Yeah, right, MoDo, that's what's missing from the Obama presidency -- he's not fomenting war between the have-not class and have-not-much class:

... Mr. Obama has not yet captured either the grit the moment requires or the fury it provokes. He has not explained in a compelling way why Americans who followed the rules need to sacrifice more to help those who flouted the rules.

That is why the CNBC reporter Rick Santelli struck a populist nerve with his screed about the unfairness of responsible homeowners picking up the tab for irresponsible homeowners -- following the unfairness of taxpayers who are losing jobs, homes and savings propping up the exact same bankers and carmakers whose greed and myopia caused the economy to crash.

He spoke for those who want a pound of flesh. With the Wall Street bailout, Mr. Obama at least gave bankers a bit of the belt, and capped their pay. But homebuyers who wanted more than they could afford seem to be getting a free ride....

I'm a child of Boston who watched working-class and poor people fight turf battles over crappy-and-crappier public schools back in the 1970s, while people in tony suburbs tut-tutted, so this sticks in my craw. Yes, Ms. Highly Paid Superstar Columnist, Santelli the superstar TV talking head and ex-fat-cat trader did articulate a "populist" position, but only in the worst sense of populism. This is populism dark side: encourage people low down on the ladder to believe that all their problems are the result of sinister doings by the folks one rung below. Then stand back and enjoy the battle.

Friday's New York Times, incidentally had a story about the outrageous mortgages peddled in California to some of Santelli and Dowd's preferred scapegoats:

... One union organizer, Chris Young, showed me mortgage documents for several homeowners who got in over their heads. Like many home buyers in this heavily Latino region, they were given the hard sell in Spanish. They said they were promised affordable, fixed-rate loans, but the buried details in the papers, in English, told another story.

They were stunned to learn that 10 years of payments would go only toward interest, and that impossibly huge balloon payments lurked down the road.

Rosa Valdez said that she found out a year and half after closing on her house that she had signed on for 10 years of paying nothing to principal. Her second piggyback mortgage requires 179 monthly payments of $608.52, followed by one payment on March 1, 2021, of $61,490.69. Laura and Carlos Naranjo’s day of reckoning is March 1, 2022, when they will have to write a check for $43,365.78.

Such exotic loans might have worked in a fantasy world of perpetually soaring home prices. But here on earth, a reckoning has come due....

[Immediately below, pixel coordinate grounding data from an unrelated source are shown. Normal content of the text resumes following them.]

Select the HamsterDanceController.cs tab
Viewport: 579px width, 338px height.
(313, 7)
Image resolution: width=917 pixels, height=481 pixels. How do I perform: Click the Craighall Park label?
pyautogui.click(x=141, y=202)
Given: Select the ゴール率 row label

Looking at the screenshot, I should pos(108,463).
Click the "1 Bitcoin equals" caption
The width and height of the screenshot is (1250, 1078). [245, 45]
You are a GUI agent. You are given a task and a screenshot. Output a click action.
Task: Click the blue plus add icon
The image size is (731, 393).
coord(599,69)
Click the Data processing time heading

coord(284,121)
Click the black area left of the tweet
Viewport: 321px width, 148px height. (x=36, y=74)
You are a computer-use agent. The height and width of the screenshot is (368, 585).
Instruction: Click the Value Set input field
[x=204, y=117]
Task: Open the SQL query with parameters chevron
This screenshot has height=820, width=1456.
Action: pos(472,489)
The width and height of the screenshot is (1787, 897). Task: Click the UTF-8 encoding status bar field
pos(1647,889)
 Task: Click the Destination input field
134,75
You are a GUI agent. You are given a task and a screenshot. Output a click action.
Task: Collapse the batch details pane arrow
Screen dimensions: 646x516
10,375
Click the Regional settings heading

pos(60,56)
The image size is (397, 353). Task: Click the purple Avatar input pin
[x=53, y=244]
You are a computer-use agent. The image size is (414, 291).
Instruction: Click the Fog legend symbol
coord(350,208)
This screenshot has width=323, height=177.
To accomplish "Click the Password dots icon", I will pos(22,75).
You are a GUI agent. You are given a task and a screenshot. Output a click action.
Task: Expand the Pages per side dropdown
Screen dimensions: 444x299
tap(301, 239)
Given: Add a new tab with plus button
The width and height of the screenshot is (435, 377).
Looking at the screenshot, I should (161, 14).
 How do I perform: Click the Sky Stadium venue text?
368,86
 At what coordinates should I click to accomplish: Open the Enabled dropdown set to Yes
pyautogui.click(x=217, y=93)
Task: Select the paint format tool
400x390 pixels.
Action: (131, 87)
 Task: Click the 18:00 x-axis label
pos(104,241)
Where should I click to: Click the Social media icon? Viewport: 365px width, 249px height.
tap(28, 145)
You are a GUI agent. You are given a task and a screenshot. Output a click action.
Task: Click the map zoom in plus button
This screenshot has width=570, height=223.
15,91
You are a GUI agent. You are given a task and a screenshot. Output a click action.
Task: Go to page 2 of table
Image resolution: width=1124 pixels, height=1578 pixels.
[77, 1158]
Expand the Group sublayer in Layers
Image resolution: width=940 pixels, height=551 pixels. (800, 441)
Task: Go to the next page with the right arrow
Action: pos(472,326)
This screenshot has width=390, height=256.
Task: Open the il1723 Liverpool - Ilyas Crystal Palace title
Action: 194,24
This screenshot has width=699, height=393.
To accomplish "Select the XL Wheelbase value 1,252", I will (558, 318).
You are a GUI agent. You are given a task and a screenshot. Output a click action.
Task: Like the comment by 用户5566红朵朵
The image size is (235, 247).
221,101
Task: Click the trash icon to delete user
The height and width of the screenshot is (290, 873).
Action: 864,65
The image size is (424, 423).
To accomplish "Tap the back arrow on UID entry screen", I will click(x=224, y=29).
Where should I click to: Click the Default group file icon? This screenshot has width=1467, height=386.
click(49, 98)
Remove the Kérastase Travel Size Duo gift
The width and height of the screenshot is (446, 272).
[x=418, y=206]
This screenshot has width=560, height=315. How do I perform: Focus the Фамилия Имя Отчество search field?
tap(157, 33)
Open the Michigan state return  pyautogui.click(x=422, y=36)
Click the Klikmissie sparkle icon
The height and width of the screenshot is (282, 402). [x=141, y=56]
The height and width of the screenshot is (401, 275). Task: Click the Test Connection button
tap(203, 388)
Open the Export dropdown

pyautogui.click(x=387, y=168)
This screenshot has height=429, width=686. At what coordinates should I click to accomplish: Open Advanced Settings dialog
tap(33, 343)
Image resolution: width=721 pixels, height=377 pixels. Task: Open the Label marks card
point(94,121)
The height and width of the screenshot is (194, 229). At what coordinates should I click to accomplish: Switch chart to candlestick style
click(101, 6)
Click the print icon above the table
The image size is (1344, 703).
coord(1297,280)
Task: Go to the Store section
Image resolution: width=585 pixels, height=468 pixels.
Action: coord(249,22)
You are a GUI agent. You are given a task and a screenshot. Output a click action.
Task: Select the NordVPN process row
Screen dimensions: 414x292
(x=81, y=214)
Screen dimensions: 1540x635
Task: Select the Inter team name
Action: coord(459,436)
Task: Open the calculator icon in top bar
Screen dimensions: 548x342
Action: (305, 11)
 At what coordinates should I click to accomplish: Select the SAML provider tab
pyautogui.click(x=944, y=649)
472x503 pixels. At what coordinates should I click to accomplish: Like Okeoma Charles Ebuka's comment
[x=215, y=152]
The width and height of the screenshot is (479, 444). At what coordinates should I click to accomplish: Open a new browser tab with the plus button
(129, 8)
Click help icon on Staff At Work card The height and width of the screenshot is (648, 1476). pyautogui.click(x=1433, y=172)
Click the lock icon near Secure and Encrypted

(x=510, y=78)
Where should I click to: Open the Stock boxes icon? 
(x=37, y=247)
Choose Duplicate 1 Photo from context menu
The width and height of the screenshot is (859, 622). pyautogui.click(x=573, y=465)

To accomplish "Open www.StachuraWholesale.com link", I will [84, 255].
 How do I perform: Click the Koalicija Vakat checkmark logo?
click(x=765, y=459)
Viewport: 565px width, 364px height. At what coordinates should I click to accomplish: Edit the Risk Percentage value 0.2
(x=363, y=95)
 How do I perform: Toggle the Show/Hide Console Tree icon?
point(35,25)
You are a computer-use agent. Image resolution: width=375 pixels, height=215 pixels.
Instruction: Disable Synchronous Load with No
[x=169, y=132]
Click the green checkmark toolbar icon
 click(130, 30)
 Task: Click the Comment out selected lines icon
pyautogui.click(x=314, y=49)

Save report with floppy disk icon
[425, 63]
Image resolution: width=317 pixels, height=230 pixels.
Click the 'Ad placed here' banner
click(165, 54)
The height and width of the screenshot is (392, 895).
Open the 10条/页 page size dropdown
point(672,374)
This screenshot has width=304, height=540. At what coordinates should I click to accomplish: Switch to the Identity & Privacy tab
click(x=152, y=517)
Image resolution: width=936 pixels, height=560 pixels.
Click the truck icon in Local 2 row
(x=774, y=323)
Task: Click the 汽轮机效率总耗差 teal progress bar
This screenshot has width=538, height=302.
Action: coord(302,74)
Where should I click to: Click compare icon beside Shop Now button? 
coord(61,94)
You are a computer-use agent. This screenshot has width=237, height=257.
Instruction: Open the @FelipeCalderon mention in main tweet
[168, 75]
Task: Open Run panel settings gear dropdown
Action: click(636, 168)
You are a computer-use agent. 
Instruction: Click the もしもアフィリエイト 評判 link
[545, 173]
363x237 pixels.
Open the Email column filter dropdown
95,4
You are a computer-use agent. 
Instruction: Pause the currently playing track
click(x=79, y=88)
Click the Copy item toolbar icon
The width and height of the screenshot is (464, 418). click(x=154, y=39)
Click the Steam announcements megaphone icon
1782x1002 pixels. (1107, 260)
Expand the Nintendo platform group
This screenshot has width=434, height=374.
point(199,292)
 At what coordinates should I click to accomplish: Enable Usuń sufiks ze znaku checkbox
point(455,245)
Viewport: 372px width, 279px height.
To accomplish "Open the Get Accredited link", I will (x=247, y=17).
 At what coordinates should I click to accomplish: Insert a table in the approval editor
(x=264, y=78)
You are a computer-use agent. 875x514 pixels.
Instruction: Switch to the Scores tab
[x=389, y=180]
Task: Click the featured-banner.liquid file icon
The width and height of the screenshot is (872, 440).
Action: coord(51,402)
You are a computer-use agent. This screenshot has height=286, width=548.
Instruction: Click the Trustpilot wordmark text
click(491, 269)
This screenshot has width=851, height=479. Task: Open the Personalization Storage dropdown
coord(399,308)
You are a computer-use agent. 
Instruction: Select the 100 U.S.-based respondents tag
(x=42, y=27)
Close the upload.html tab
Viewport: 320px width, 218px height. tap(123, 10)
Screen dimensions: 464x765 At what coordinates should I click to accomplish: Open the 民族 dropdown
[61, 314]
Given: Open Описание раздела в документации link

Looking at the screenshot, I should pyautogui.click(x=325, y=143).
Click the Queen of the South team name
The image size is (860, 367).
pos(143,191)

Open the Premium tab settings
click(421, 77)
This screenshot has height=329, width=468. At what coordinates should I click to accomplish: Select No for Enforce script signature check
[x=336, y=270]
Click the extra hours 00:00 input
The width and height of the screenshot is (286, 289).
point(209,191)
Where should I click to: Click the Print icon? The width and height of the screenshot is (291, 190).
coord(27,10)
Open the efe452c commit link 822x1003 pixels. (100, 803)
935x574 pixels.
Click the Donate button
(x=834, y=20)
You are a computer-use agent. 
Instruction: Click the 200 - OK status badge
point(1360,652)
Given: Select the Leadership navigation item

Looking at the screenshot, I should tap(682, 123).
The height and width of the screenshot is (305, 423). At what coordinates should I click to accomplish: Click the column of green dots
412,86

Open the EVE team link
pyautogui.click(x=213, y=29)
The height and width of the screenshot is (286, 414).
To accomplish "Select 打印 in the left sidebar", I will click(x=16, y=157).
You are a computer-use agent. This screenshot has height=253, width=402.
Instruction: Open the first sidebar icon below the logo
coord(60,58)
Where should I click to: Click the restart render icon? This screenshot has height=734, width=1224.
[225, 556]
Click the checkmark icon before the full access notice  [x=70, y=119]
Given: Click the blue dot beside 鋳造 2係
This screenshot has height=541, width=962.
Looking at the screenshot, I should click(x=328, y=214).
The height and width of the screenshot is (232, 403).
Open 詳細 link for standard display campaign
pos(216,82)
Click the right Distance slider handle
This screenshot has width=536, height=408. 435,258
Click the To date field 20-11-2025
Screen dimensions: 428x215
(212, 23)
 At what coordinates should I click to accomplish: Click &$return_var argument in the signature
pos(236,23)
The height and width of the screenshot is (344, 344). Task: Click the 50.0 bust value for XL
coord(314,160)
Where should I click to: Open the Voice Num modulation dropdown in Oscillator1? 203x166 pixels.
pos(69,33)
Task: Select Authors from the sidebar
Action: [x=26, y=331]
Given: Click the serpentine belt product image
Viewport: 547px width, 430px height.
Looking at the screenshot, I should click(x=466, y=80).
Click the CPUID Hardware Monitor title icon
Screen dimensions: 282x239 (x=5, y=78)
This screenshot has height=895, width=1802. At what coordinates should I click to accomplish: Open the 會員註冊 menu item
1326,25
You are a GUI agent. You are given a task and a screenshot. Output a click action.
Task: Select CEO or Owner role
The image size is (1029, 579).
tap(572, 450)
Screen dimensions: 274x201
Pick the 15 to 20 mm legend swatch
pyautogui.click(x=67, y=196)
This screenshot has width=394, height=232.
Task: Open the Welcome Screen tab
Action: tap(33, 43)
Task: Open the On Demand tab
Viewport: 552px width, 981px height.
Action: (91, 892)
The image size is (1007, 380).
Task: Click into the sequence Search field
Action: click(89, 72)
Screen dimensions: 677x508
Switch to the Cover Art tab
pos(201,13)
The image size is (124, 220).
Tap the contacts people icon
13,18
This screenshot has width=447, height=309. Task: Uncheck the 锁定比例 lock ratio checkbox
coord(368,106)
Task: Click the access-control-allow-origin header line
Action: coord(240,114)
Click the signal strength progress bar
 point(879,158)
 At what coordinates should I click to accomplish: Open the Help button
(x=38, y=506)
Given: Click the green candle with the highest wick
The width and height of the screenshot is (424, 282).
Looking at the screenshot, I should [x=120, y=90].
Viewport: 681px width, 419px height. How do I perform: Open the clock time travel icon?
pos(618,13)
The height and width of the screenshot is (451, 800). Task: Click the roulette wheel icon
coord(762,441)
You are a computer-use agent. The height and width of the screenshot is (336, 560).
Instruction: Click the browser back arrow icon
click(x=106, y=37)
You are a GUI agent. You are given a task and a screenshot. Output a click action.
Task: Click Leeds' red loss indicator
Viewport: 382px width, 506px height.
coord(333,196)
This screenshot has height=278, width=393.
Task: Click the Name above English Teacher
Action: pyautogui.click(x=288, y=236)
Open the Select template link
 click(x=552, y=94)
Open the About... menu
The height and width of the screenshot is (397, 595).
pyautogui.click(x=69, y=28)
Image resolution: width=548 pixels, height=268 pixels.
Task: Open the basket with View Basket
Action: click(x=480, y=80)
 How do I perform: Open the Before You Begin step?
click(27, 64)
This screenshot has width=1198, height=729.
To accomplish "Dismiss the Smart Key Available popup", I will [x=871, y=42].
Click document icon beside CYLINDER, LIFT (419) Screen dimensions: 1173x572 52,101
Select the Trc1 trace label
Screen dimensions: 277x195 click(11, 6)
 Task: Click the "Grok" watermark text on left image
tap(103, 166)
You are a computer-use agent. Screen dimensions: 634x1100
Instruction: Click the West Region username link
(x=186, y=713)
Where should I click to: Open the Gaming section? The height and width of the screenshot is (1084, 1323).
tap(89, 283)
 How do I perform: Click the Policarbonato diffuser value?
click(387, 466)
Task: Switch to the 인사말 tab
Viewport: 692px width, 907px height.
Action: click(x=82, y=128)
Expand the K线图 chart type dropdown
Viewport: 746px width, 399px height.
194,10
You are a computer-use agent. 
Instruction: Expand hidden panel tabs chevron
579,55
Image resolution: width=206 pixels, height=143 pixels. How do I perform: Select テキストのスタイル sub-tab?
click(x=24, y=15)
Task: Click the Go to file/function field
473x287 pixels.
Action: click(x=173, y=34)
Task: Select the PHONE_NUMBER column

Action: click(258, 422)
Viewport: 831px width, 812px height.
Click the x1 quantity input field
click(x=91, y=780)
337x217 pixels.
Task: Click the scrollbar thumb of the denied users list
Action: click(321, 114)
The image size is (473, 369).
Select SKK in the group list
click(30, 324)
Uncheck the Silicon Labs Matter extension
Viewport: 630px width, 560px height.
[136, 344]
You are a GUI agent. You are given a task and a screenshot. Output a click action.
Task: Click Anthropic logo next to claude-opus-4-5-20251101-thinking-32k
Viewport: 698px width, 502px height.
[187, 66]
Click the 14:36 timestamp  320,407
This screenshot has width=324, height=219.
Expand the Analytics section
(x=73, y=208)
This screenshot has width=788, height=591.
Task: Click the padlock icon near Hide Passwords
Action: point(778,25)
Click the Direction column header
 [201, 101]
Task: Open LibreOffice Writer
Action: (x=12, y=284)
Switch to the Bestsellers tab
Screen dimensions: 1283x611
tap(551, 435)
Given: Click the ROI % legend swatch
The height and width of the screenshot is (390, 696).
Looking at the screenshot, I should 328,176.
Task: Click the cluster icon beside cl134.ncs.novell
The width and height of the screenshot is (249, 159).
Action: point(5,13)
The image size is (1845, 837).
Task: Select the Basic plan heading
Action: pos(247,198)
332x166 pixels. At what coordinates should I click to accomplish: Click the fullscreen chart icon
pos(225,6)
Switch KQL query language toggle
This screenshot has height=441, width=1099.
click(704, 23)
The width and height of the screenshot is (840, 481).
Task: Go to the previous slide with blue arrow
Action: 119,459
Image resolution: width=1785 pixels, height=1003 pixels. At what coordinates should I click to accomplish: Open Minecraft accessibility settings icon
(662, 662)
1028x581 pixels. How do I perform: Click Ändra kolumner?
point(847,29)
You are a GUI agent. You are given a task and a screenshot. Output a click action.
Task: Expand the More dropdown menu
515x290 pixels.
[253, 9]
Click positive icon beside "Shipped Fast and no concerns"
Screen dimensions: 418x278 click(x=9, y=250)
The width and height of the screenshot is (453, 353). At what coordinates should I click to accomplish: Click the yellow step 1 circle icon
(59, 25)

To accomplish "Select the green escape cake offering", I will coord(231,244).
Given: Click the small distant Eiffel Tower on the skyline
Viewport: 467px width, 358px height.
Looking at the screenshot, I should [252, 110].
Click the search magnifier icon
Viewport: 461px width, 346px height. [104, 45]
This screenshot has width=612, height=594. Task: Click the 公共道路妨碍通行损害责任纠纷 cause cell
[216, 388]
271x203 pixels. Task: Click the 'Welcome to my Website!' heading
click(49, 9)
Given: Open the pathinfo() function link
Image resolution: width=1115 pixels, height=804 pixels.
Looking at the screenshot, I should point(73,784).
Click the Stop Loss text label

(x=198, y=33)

No, these people shouldn't have succumbed to the sales pitches. But whereas Dowd and especially Santelli want fury directed at the users, it's clear that nobody would have smoked this crack if there weren't dealers dealing.

And those mortgages weren't sold off the back of a truck -- they were sold out in the open, which told the mortgagees that these were legal, safe products to buy. Yeah yeah yeah, "buyer beware" and all that -- but this poison should not have been on the market. The fish stinks from the head. So I resent Dowd's suggestion that a little presidential rabble-rousing of the Santelli kind is in order.